* [Problem requirements]: Reproduce the entries below exactly, but only from the line containing "Blessed Mama Graphic T-Shirt (179, 1782)" to the line containing "Animation (536, 1246)", inclusive.

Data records
-------------------------

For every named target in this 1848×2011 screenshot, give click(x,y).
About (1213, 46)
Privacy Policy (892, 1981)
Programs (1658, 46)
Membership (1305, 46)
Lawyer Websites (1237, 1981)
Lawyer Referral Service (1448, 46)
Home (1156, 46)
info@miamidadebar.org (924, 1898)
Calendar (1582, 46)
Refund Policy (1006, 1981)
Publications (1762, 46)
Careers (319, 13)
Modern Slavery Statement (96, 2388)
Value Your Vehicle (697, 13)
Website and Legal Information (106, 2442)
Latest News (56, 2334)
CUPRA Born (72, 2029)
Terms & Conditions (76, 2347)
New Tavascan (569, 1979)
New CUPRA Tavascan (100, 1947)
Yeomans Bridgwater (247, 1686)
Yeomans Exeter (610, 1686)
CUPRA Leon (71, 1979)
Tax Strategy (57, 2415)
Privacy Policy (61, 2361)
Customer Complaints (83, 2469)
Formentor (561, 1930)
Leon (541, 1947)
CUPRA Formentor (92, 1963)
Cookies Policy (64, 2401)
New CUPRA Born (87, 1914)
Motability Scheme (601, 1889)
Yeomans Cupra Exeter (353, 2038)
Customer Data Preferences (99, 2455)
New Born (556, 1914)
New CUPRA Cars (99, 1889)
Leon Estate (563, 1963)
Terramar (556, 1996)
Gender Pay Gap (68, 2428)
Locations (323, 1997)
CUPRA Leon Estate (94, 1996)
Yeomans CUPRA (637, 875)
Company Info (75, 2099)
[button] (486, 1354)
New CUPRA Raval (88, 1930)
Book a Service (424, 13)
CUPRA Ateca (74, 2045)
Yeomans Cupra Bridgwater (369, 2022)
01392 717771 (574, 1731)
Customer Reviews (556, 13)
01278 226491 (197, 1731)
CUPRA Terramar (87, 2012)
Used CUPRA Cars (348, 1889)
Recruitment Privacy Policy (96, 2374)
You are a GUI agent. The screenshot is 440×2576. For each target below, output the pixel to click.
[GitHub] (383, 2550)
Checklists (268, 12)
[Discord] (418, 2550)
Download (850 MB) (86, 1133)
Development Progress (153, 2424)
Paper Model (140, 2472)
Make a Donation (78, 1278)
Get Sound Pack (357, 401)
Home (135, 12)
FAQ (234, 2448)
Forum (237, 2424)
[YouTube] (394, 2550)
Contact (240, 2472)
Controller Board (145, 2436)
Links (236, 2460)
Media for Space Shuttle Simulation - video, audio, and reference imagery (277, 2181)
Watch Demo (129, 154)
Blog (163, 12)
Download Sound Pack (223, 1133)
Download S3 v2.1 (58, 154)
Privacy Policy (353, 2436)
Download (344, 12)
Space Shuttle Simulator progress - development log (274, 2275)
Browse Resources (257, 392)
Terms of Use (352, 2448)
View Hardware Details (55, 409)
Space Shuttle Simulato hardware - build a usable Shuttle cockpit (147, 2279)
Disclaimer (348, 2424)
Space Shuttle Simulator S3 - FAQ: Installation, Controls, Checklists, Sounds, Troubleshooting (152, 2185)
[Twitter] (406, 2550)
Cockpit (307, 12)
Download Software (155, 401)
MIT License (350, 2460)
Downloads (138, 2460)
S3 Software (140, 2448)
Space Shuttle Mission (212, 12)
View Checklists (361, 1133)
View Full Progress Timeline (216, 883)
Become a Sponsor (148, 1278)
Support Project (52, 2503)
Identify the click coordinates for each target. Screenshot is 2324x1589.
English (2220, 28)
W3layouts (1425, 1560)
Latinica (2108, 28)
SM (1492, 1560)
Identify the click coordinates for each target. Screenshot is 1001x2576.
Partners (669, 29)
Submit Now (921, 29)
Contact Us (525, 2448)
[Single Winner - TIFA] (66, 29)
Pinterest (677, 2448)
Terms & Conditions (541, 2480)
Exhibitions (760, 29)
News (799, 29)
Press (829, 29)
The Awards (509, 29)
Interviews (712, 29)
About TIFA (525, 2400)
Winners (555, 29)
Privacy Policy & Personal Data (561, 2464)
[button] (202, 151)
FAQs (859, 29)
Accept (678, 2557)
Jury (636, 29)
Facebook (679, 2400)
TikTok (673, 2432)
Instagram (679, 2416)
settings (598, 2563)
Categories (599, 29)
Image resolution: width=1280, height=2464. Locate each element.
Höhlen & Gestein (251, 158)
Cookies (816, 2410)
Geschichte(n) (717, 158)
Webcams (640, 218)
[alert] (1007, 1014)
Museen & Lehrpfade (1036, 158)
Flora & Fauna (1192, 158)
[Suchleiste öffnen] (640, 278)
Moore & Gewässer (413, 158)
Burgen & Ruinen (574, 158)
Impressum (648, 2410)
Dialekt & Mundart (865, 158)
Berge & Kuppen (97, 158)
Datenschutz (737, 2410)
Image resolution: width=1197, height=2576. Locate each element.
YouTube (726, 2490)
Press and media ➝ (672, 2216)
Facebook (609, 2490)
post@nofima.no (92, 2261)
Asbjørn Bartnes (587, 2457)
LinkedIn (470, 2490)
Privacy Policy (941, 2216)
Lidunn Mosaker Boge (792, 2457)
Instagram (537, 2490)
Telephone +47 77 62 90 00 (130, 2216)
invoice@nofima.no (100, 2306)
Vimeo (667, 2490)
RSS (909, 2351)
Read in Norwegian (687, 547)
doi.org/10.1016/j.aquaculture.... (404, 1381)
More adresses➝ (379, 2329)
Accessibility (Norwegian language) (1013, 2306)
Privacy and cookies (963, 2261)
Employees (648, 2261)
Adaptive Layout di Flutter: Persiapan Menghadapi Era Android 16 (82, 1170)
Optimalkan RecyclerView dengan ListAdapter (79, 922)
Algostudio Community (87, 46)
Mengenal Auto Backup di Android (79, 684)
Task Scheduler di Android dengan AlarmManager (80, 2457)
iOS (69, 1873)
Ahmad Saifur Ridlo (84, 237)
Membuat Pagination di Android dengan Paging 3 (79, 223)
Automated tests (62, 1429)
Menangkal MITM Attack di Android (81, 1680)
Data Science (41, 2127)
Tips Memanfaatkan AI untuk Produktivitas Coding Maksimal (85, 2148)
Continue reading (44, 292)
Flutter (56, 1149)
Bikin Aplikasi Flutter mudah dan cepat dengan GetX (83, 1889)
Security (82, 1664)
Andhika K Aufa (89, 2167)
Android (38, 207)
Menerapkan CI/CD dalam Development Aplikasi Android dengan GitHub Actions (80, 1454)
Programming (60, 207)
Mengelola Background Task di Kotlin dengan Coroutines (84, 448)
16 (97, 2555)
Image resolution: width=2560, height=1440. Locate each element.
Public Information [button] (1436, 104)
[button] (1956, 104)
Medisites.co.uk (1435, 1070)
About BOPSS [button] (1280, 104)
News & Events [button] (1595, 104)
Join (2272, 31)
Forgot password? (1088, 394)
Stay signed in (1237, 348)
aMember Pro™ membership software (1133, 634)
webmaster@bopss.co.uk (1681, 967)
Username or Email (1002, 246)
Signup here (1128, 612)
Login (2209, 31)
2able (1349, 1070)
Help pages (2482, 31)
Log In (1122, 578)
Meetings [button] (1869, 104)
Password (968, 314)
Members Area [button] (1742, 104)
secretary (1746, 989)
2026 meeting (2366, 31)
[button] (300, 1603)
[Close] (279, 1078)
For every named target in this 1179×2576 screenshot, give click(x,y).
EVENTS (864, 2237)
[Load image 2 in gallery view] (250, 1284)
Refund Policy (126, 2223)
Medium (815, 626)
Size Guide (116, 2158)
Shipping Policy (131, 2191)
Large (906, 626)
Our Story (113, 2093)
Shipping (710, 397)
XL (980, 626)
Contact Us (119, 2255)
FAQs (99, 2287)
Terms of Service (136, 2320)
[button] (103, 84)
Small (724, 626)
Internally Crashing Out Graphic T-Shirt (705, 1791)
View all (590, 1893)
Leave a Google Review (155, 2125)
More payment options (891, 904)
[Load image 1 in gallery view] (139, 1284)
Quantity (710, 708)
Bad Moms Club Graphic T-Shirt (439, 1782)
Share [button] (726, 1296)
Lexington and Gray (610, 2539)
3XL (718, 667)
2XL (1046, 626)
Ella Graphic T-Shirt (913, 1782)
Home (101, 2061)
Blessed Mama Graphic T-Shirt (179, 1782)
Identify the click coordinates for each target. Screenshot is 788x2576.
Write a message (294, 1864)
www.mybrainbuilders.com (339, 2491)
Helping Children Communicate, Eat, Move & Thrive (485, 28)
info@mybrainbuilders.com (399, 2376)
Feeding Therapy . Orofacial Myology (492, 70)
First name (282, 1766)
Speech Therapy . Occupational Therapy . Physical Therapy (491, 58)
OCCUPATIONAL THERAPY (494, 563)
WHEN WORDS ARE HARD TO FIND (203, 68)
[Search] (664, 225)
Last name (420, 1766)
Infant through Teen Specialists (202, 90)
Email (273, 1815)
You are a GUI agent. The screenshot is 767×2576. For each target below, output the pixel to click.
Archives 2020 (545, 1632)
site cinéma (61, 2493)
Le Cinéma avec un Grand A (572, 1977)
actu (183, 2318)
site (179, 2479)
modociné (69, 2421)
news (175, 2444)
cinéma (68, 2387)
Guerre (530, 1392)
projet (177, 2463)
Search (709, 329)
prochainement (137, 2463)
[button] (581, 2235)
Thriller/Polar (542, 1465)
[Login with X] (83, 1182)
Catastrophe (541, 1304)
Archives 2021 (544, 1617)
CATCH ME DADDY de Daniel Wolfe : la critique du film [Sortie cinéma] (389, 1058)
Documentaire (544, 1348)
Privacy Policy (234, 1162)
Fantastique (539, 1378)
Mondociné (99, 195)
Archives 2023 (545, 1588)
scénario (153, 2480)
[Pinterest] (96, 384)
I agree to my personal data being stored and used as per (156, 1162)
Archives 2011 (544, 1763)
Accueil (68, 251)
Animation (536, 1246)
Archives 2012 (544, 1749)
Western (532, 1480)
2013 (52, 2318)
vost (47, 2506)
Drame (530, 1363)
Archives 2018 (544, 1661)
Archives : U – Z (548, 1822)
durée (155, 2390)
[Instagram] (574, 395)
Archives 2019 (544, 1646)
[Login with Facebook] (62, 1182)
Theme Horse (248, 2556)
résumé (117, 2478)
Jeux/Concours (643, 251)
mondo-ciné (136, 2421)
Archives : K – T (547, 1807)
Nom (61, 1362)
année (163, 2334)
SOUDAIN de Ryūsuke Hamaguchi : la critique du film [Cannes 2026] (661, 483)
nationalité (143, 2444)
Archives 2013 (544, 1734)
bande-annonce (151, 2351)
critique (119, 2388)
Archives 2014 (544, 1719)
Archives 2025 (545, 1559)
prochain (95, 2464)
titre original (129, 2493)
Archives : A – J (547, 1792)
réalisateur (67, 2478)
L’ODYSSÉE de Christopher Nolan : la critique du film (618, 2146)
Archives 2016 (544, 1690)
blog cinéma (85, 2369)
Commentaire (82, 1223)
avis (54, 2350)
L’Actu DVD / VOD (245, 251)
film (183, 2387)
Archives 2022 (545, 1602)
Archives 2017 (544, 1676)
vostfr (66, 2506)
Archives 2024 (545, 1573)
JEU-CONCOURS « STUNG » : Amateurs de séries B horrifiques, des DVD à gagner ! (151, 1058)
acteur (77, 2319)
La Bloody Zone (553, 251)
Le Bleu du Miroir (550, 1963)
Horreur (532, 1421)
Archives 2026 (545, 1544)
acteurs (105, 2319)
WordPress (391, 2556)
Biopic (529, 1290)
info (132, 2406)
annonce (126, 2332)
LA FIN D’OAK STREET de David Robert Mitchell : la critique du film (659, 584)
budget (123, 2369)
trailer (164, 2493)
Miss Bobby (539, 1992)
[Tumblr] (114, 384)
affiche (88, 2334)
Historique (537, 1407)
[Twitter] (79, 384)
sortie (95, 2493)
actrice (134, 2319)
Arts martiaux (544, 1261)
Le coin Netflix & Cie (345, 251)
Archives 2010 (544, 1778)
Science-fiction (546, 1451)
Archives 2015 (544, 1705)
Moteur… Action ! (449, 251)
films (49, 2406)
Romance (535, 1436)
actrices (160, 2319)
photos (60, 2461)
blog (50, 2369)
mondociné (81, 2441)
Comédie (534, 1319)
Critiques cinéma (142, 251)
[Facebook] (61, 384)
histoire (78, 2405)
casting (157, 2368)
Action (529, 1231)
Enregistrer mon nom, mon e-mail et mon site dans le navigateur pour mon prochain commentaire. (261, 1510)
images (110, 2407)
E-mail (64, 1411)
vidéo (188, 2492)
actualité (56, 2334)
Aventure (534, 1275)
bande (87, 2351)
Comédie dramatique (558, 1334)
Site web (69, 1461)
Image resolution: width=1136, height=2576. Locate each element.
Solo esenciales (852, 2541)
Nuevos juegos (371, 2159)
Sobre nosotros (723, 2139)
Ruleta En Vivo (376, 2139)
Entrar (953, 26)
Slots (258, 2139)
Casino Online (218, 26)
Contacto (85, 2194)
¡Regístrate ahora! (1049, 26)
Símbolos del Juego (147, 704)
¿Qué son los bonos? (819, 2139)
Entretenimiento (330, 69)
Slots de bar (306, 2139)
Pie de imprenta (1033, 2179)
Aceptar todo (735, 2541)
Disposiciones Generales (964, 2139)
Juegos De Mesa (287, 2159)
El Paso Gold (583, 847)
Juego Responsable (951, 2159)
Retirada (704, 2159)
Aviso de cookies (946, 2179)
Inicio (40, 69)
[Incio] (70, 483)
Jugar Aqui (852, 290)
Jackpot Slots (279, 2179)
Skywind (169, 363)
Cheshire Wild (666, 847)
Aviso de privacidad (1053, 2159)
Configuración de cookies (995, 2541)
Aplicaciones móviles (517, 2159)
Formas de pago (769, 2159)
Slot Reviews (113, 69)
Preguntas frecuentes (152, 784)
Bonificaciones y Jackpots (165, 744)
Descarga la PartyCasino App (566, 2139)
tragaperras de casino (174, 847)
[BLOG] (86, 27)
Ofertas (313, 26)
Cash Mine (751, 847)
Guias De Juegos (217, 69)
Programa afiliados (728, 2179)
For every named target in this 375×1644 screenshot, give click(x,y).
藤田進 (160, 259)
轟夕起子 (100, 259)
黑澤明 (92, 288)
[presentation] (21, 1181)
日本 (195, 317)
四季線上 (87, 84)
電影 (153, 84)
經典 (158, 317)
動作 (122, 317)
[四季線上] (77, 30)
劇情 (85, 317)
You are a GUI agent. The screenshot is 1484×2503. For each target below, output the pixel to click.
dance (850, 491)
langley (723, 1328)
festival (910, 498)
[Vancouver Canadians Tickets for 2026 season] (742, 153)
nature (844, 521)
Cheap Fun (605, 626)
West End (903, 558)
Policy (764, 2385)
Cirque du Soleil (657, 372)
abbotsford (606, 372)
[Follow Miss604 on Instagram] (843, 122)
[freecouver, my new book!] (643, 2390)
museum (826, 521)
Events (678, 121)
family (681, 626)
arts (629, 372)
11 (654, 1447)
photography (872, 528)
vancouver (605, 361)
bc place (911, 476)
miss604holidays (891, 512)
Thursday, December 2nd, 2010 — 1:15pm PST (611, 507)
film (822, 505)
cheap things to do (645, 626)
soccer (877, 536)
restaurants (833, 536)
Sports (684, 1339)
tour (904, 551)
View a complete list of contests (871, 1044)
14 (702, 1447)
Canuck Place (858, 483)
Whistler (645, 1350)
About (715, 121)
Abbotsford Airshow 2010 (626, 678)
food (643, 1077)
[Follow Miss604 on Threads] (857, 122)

-------------------------

* [Exercise output]:
Blessed Mama Graphic T-Shirt (179, 1782)
Identify the click coordinates for each target. Screenshot is 788x2576.
Write a message (294, 1864)
www.mybrainbuilders.com (339, 2491)
Helping Children Communicate, Eat, Move & Thrive (485, 28)
info@mybrainbuilders.com (399, 2376)
Feeding Therapy . Orofacial Myology (492, 70)
First name (282, 1766)
Speech Therapy . Occupational Therapy . Physical Therapy (491, 58)
OCCUPATIONAL THERAPY (494, 563)
WHEN WORDS ARE HARD TO FIND (203, 68)
[Search] (664, 225)
Last name (420, 1766)
Infant through Teen Specialists (202, 90)
Email (273, 1815)
You are a GUI agent. The screenshot is 767×2576. For each target below, output the pixel to click.
Archives 2020 (545, 1632)
site cinéma (61, 2493)
Le Cinéma avec un Grand A (572, 1977)
actu (183, 2318)
site (179, 2479)
modociné (69, 2421)
news (175, 2444)
cinéma (68, 2387)
Guerre (530, 1392)
projet (177, 2463)
Search (709, 329)
prochainement (137, 2463)
[button] (581, 2235)
Thriller/Polar (542, 1465)
[Login with X] (83, 1182)
Catastrophe (541, 1304)
Archives 2021 (544, 1617)
CATCH ME DADDY de Daniel Wolfe : la critique du film [Sortie cinéma] (389, 1058)
Documentaire (544, 1348)
Privacy Policy (234, 1162)
Fantastique (539, 1378)
Mondociné (99, 195)
Archives 2023 (545, 1588)
scénario (153, 2480)
[Pinterest] (96, 384)
I agree to my personal data being stored and used as per (156, 1162)
Archives 2011 (544, 1763)
Accueil (68, 251)
Animation (536, 1246)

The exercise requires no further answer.